*Entries taken from a collection*.
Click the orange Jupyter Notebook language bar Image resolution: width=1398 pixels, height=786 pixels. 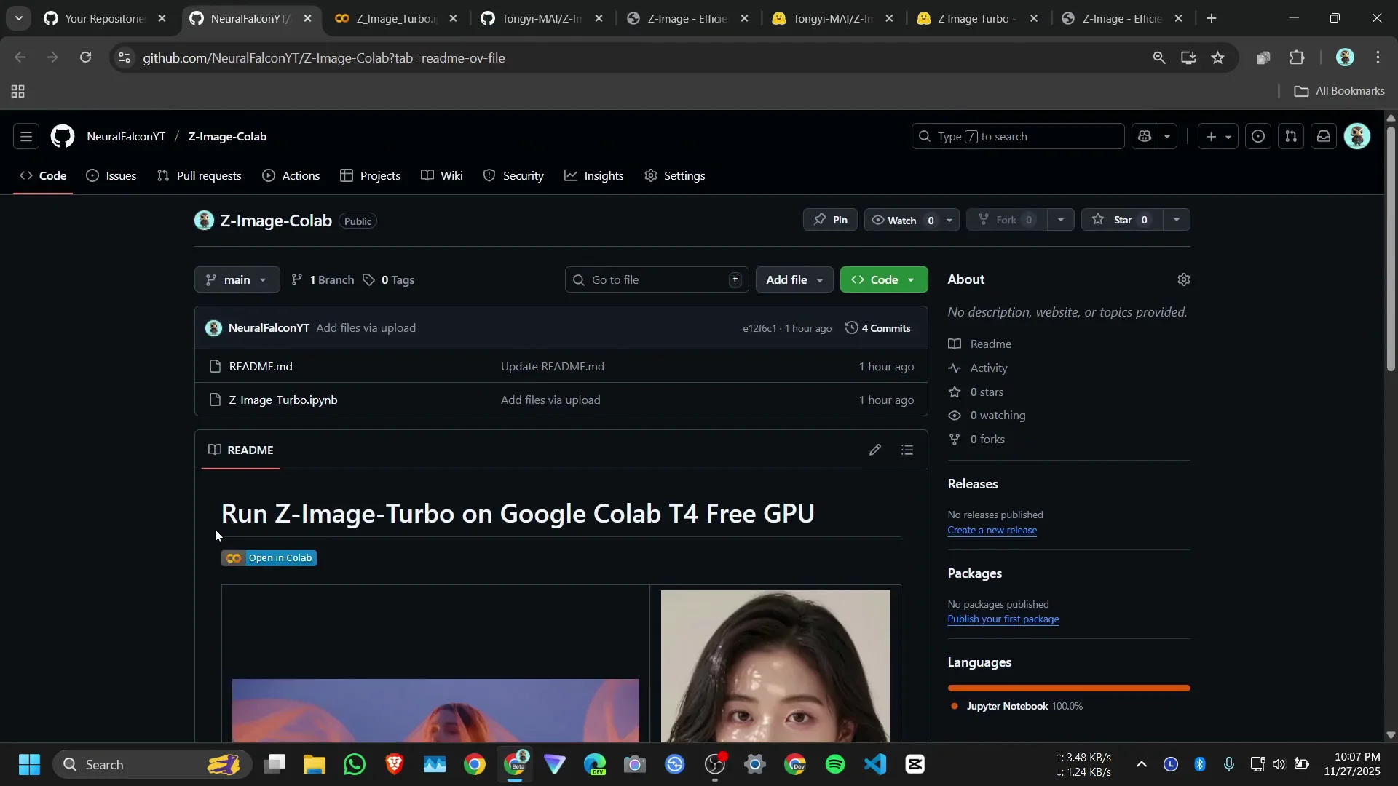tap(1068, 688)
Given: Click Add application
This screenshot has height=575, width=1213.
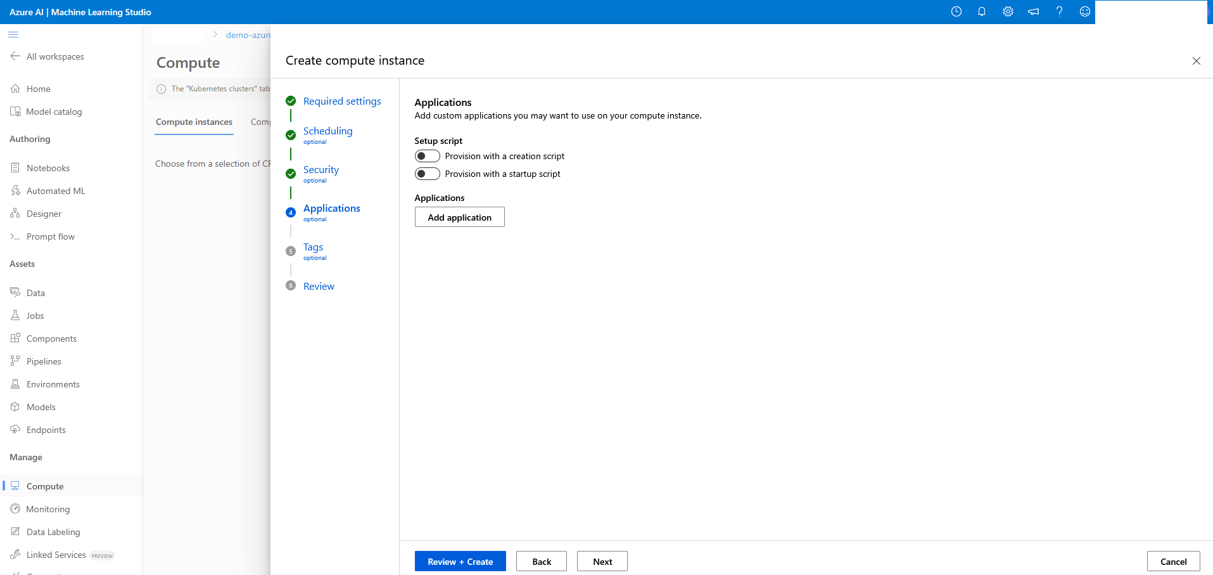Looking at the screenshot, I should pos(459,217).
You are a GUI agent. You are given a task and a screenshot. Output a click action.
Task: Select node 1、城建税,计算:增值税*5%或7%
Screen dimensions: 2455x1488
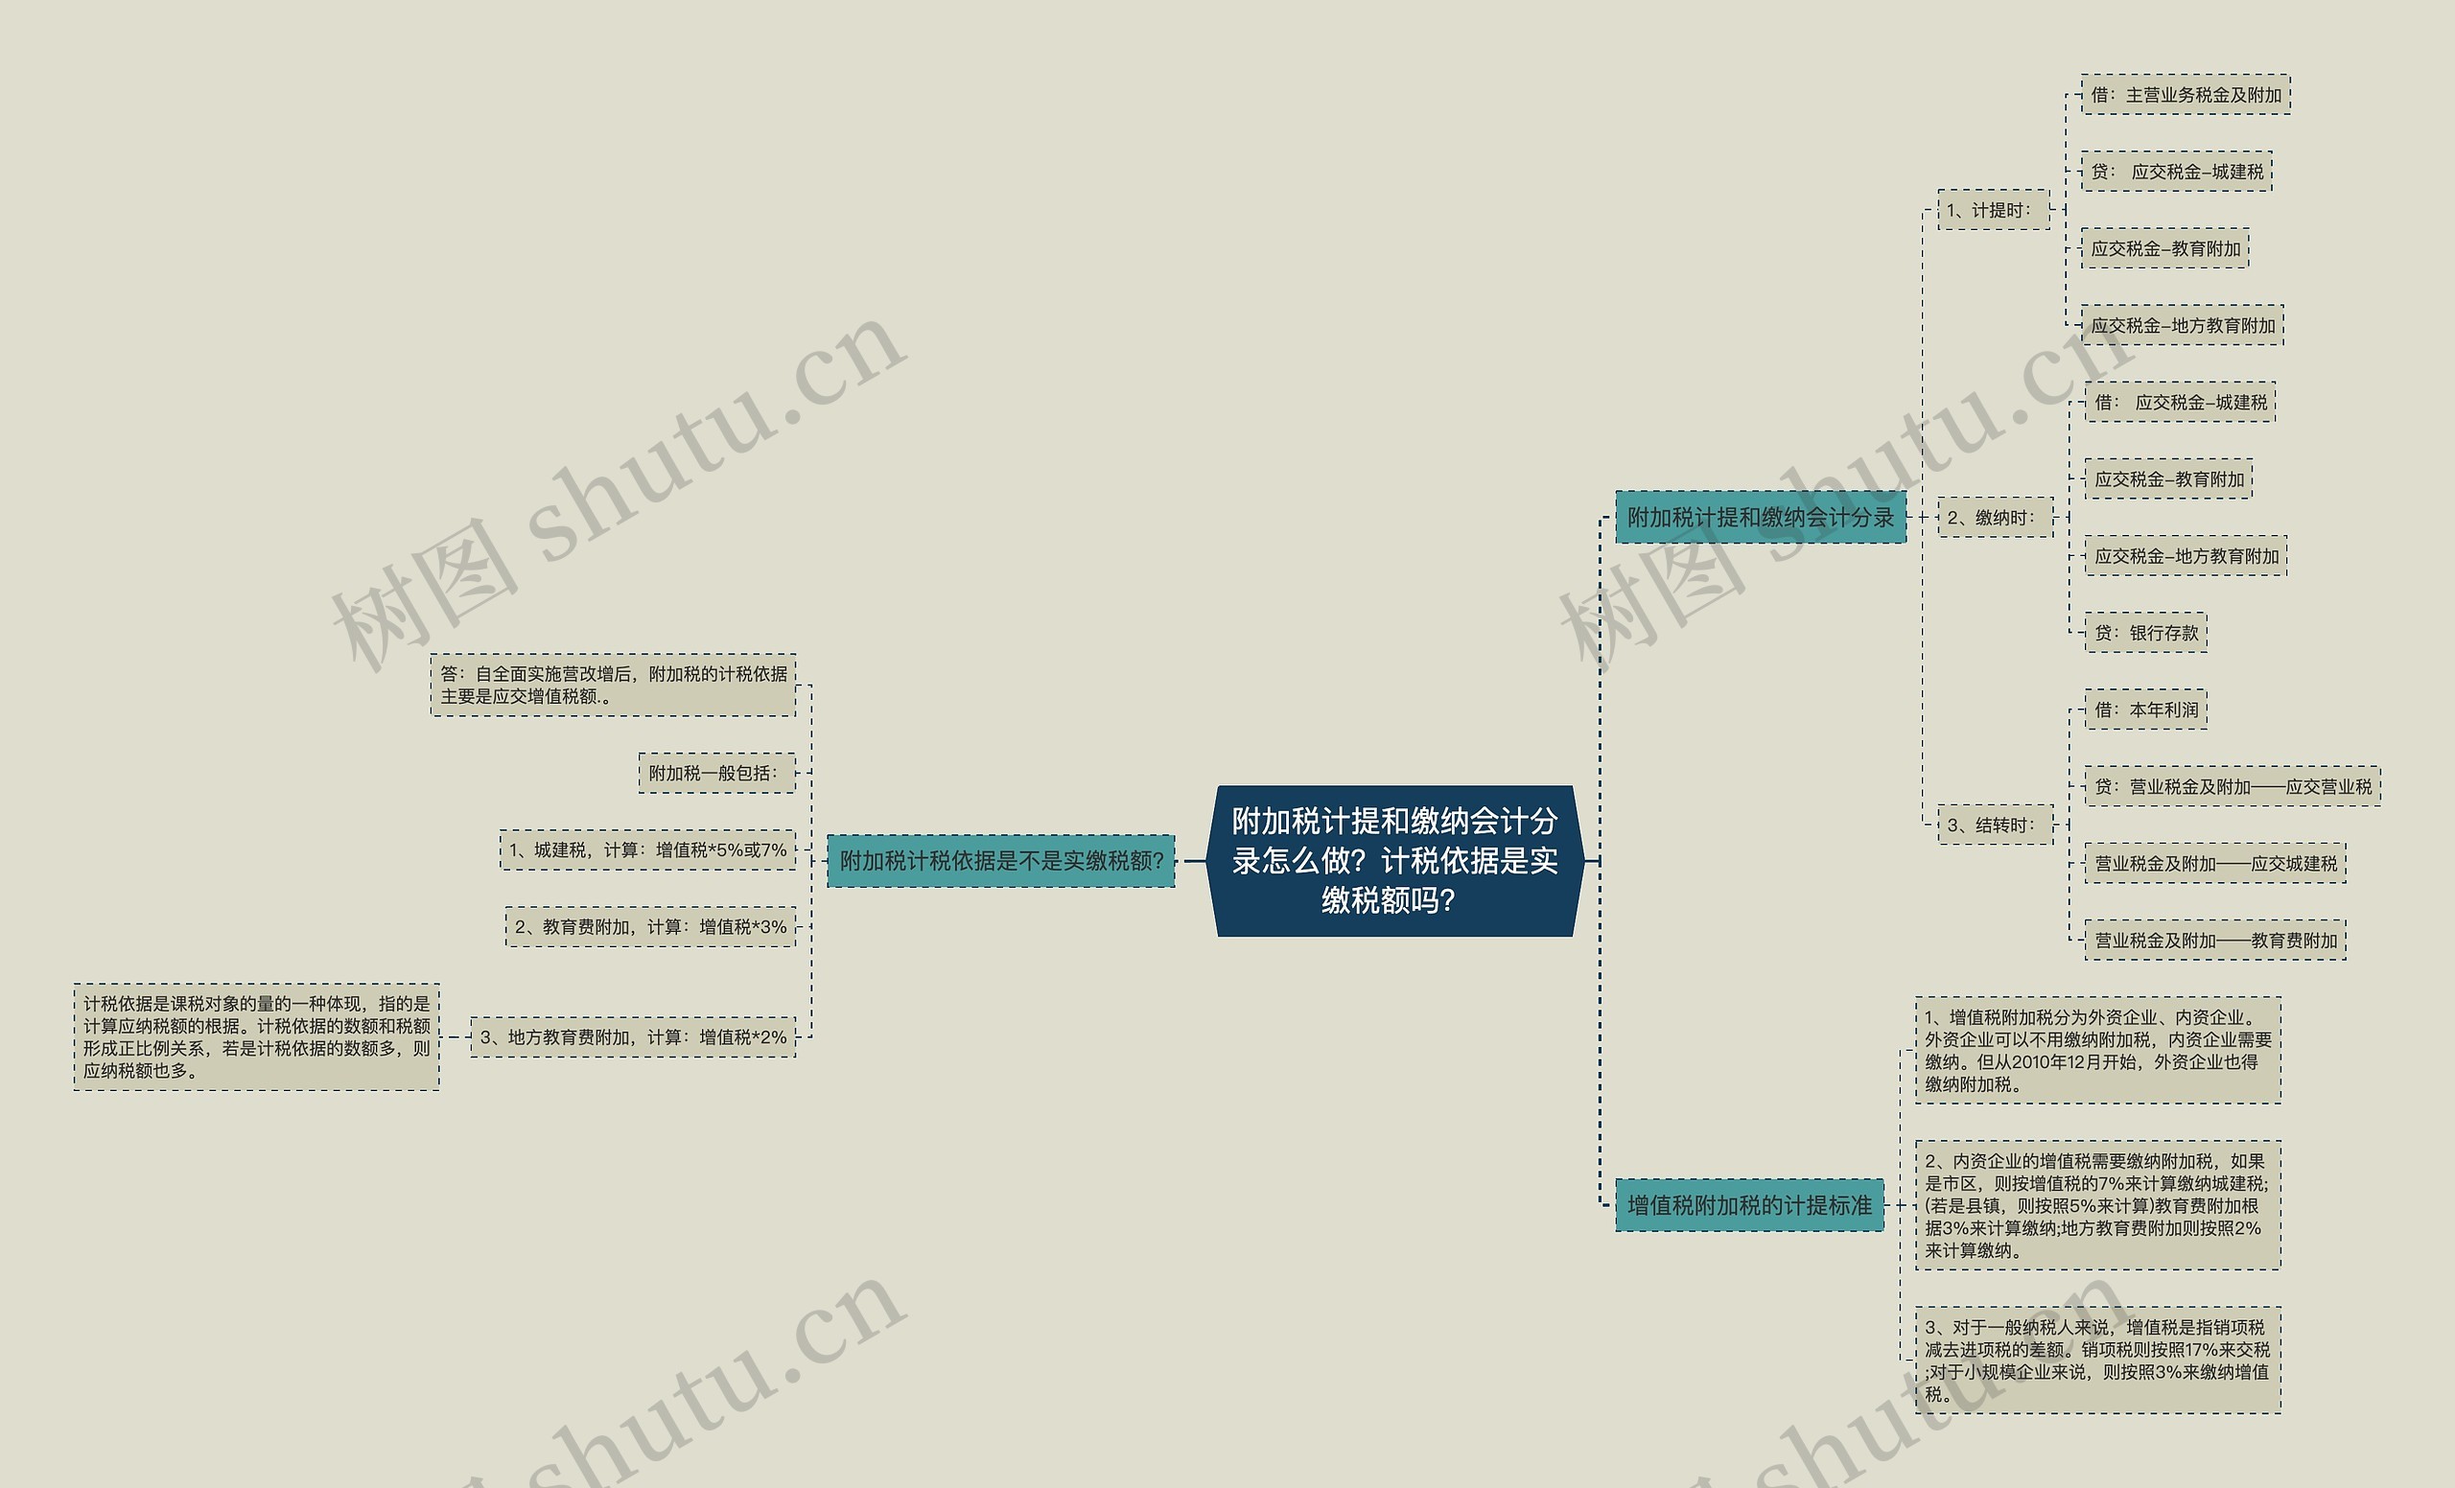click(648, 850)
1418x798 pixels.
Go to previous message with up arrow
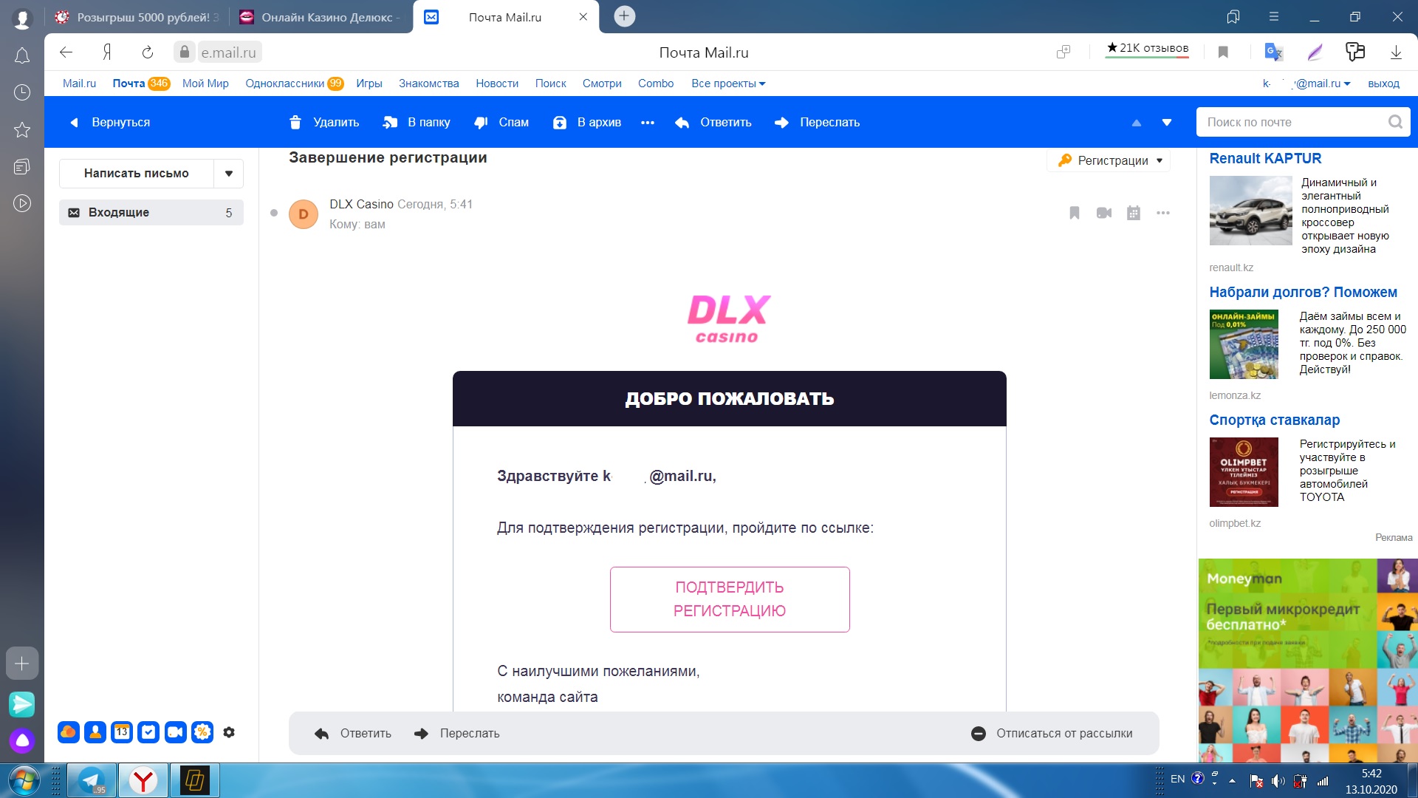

*Instructions to follow*. Set down exactly, and only, the lines from the one holding "1418x798 pixels." to the end of the records above, leaving every picture out.

*Task answer*.
1418x798 pixels.
Go to previous message with up arrow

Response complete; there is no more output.